Exercise details:
What is needed is an exact copy of every entry.

Record set:
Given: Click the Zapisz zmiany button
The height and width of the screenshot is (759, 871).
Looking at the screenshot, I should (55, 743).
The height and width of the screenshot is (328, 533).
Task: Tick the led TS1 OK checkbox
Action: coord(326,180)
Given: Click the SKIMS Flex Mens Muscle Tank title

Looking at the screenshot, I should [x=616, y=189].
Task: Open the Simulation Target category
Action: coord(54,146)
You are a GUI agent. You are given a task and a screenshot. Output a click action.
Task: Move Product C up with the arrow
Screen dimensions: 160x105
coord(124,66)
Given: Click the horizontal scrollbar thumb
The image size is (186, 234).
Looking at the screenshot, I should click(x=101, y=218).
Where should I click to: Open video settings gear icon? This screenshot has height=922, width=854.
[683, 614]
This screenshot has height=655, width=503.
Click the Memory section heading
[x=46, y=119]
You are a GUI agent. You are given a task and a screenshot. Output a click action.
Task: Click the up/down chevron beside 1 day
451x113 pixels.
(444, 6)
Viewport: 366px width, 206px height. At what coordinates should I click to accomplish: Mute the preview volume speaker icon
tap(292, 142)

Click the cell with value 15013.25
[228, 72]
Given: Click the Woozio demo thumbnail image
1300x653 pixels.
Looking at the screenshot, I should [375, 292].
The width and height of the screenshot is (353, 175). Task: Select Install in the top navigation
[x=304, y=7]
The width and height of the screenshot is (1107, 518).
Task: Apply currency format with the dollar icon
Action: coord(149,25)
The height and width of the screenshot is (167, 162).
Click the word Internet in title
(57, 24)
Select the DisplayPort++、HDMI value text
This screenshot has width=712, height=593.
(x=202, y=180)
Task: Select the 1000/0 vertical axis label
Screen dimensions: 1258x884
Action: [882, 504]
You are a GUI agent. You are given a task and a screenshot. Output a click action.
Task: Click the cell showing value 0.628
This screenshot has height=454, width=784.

Exercise solution:
Given: Click the Zapisz zmiany button
The height and width of the screenshot is (759, 871).
Looking at the screenshot, I should (55, 743).
The height and width of the screenshot is (328, 533).
Task: Tick the led TS1 OK checkbox
Action: coord(326,180)
Given: Click the SKIMS Flex Mens Muscle Tank title

Looking at the screenshot, I should [x=616, y=189].
Task: Open the Simulation Target category
Action: coord(54,146)
You are a GUI agent. You are given a task and a screenshot. Output a click action.
Task: Move Product C up with the arrow
Screen dimensions: 160x105
coord(124,66)
Given: Click the horizontal scrollbar thumb
The image size is (186, 234).
Looking at the screenshot, I should click(x=101, y=218).
Where should I click to: Open video settings gear icon? This screenshot has height=922, width=854.
[683, 614]
This screenshot has height=655, width=503.
Click the Memory section heading
[x=46, y=119]
You are a GUI agent. You are given a task and a screenshot. Output a click action.
Task: Click the up/down chevron beside 1 day
451x113 pixels.
(444, 6)
Viewport: 366px width, 206px height. At what coordinates should I click to accomplish: Mute the preview volume speaker icon
tap(292, 142)

Click the cell with value 15013.25
[228, 72]
Given: Click the Woozio demo thumbnail image
1300x653 pixels.
Looking at the screenshot, I should [375, 292].
The width and height of the screenshot is (353, 175). Task: Select Install in the top navigation
[x=304, y=7]
The width and height of the screenshot is (1107, 518).
Task: Apply currency format with the dollar icon
Action: coord(149,25)
The height and width of the screenshot is (167, 162).
Click the word Internet in title
(57, 24)
Select the DisplayPort++、HDMI value text
This screenshot has width=712, height=593.
(x=202, y=180)
Task: Select the 1000/0 vertical axis label
Screen dimensions: 1258x884
Action: [882, 504]
You are a GUI agent. You are given a task and a screenshot. Output a click action.
Task: Click the cell showing value 0.628
This screenshot has height=454, width=784.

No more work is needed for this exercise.